### JOBS
**a)** Please list every single named in the chronology in the text on "Du bist wie ich," with the year given for each.
**b)** Write out word for word the part of the text on "Du bist wie ich" that runs from "Single by Jess" up to and including "in March 2005.".

### TEXT
┄┄┄┄┄┄┄┄┄┄
Single by Jess
- Released: March 7, 2005
- Genre: Pop
- Length: 2:40
- Label: Polydor; Universal;
- Songwriters: Diane Weigmann; Till Brönner;
- Producers: Till Brönner; Schumann & Bach;

Jess singles chronology
| "Don't Get Me Started" (2005) | "Du bist wie ich" (2005) | "Bedingungslos" (2005) |

= Du bist wie ich =

"Du bist wie ich" (English: You Are Like Me) is a song by German recording artist Jessica Wahls. It was written by Diane Weigmann and Till Brönner and produced by the latter along with duo Schumann & Bach. Wahls's first German language record, it served as the theme song for the show KiKA LIVE on the KiKa network and was released as the third solo single in March 2005.
┄┄┄┄┄┄┄┄┄┄
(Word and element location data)

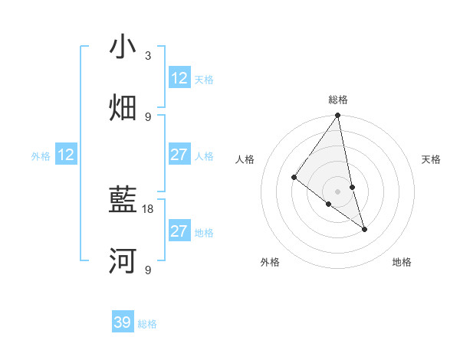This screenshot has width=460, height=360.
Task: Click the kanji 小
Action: click(123, 47)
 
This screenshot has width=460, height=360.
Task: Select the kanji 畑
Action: click(123, 108)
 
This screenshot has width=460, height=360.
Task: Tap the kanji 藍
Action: click(123, 201)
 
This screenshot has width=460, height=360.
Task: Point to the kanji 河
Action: click(123, 261)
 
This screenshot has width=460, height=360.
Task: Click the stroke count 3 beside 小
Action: click(148, 56)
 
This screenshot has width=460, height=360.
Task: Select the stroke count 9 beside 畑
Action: click(148, 116)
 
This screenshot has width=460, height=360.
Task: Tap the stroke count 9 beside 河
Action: click(148, 270)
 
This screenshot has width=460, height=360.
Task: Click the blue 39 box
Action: click(123, 322)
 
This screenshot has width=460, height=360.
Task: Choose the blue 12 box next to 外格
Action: click(66, 155)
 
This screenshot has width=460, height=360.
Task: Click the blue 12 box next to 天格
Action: click(179, 78)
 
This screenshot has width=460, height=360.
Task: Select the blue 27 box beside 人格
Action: click(179, 155)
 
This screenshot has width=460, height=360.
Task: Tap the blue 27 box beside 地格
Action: click(179, 231)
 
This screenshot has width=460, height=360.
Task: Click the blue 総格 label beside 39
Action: click(148, 324)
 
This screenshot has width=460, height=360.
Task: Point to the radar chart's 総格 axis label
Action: click(338, 100)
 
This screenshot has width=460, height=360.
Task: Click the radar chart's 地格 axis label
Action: click(402, 262)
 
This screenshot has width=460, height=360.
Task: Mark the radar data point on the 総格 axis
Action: click(338, 116)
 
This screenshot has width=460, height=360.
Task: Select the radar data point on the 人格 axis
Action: click(294, 177)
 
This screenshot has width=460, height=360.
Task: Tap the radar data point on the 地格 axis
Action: click(364, 228)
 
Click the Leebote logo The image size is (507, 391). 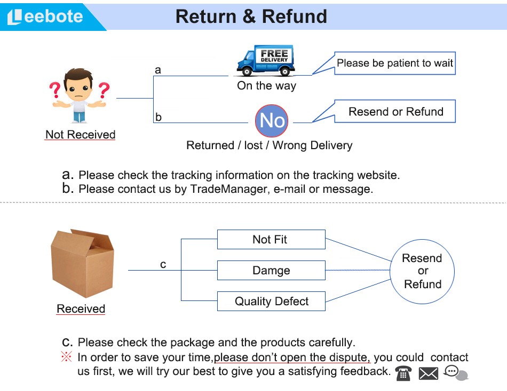46,17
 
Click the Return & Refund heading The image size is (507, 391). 251,17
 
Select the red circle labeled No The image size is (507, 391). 271,121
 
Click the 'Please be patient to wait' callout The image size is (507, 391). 394,63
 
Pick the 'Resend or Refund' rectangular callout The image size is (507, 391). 395,112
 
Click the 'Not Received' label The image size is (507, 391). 80,135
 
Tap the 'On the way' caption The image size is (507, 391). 266,86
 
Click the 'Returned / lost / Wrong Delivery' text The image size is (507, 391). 269,145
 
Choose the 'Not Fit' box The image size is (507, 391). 271,240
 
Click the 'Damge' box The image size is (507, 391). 271,271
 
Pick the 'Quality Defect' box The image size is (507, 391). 271,302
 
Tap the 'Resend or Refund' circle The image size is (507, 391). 422,271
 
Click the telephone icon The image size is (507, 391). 403,373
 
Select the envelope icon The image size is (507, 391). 428,373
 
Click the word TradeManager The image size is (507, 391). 228,189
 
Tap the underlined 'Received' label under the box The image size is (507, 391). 81,309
┄┄┄┄┄┄┄┄┄┄
### EXERCISE SOLUTIONS
**a)**
- "Don't Get Me Started" (2005)
- "Du bist wie ich" (2005)
- "Bedingungslos" (2005)

**b)**
Single by Jess
- Released: March 7, 2005
- Genre: Pop
- Length: 2:40
- Label: Polydor; Universal;
- Songwriters: Diane Weigmann; Till Brönner;
- Producers: Till Brönner; Schumann & Bach;

Jess singles chronology
| "Don't Get Me Started" (2005) | "Du bist wie ich" (2005) | "Bedingungslos" (2005) |

= Du bist wie ich =

"Du bist wie ich" (English: You Are Like Me) is a song by German recording artist Jessica Wahls. It was written by Diane Weigmann and Till Brönner and produced by the latter along with duo Schumann & Bach. Wahls's first German language record, it served as the theme song for the show KiKA LIVE on the KiKa network and was released as the third solo single in March 2005.